Rien de nouveau sous le soleil, Antonio Manzini ne révolutionne pas le genre policier, certes, mais son héros est extrêmement attachant tant il est insupportable et rien que pour ça, j'attends avec impatience une nouvelle enquête dans le val d'Aoste !

-> Piste noire, Antonio Manzini, traduit de l'italien par Samuel Sfez, éditions Denoël, 20,50€.

-> Site de l'éditeur.

Rocco Schiavone avait une échelle très personnelle pour évaluer les emmerdements que la vie lui apportait chaque jour. L'échelle commençait au niveau six, c'est-à-dire tout ce qui concernait les tâches domestiques. Les courses, les plombiers, le loyer. Au septième on trouvait les centres commerciaux, la banque, la poste, les laboratoires d'analyse, les médecins en général et les dentistes en particulier, les dîners avec les collègues ou la famille, qui Dieu merci s'en restait à Rome.
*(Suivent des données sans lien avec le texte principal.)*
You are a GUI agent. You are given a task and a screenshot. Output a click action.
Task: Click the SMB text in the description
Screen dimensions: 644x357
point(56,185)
Au niveau huit venait en premier chef prendre la parole en public, puis les démarches administratives au bureau, le théâtre, les rapports aux préfets et aux magistrats. Au neuf le tabac fermé, les bars sans glaces Algida, rencontrer quelqu'un qui lui tenait la jambe, et surtout les planques avec des agents qui ne se lavaient pas. Enfin, il y avait le dernier degré de l'échelle. Le nec plus ultra, la mère de tous les emmerdements : une affaire qu'on lui mettait sur le dos.